17. Angkasa Dan Secarik Kertas

73 22 19
                                    

Happy reading 💐

***

"La, kamu belum pengin nikah?"

Uhuk..uhuk..

Seorang gadis berbalut kerudung pashimna berwarna pink, nyaris tersedak mendengar pertanyaan sang Ummi. Lala menghembuskan nafas panjang. Bola matanya bergerak gugup. Kedua tangannya saling bertaut. Keringat dingin mulai bercucuran.

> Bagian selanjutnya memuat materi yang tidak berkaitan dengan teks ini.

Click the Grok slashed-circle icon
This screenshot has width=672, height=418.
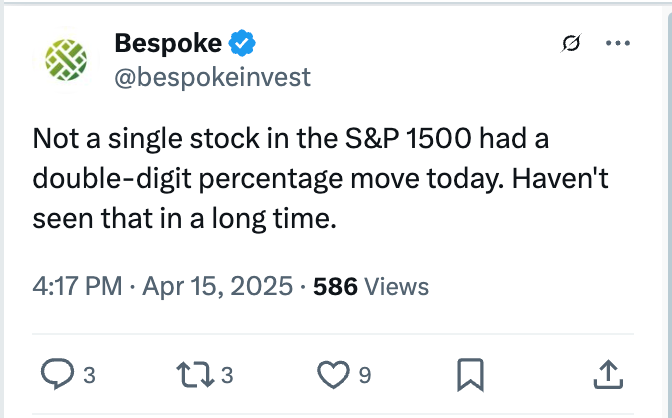click(x=571, y=43)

Maryam menatap Lala dengan heran. "Kamu kenapa? Ditanya kaya gitu bukanya menjawab malah keringetan kaya orang abis olahraga," ucap Maryam terkekeh kecil.

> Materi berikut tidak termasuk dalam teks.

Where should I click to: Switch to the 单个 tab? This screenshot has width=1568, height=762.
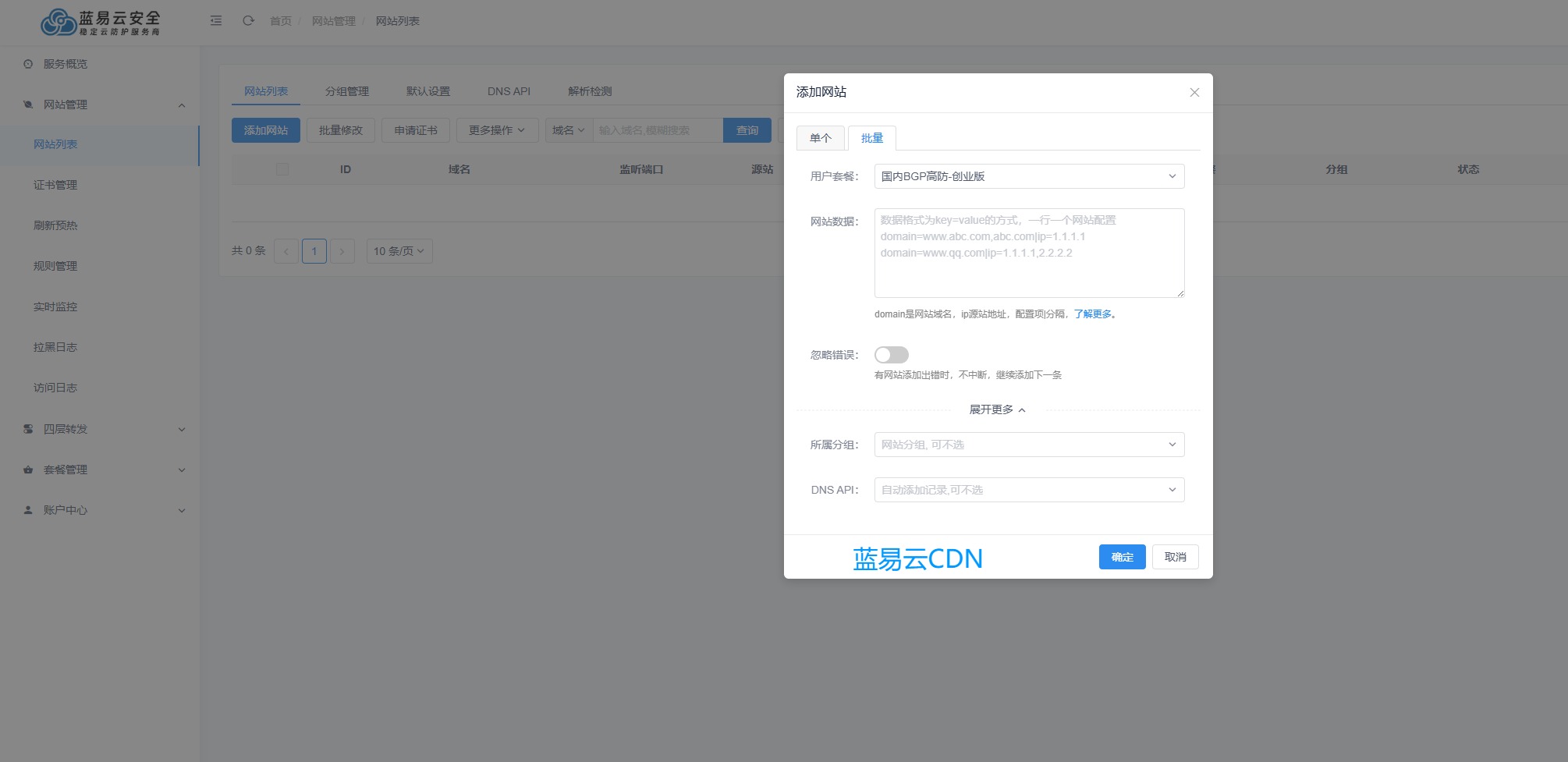(820, 138)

Lala mendengus. Bagaimana tidak keringetan, pertanyaannya sangat di luar alam semesta. Lagi pula, kenapa Umminya tiba-tiba bertanya seperti itu? Biasanya juga cuek-cuek saja.

"Jadi gimana, La?" Maryam menarik satu kursi yang berada di dekat Lala.

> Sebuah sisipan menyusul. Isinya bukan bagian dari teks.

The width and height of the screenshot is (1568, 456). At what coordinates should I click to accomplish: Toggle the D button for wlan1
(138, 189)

Kedua sudut bibir Lala terangkat. Ia beralih menatap sang Ummi. "Ummi, Lala mau fokus kuliah dulu, ya. Lala juga mau mewujudkan cita-cita Lala dulu. Lagi pula, umur Lala terbilang masih muda. Nanti kalo Lala nikah, semuanya malah jadi berantakan Ummi," jelas Lala panjang lebar berharap Maryam mengerti yang ia katakan.

"La.."

"Loh.." potong Yusuf. "Nikah muda itu enak La. Nanti,  setiap perlakuan yang kamu lakukan bisa dapet pahala. Contohnya seperti dengan kamu memenuhi kewajiban kamu sebagai istri. Nah pada saat itu kamu dapat pahala. Lalu, kamu memasak untuk suamimu makan, dapet pahala lagi. Selain itu, kamu juga bisa pergi jalan-jalan berdua tanpa takut akan mendapat dosa," kata Yusuf yang baru saja keluar dari kamar dengan satu koran yang berada di tangan kanannya.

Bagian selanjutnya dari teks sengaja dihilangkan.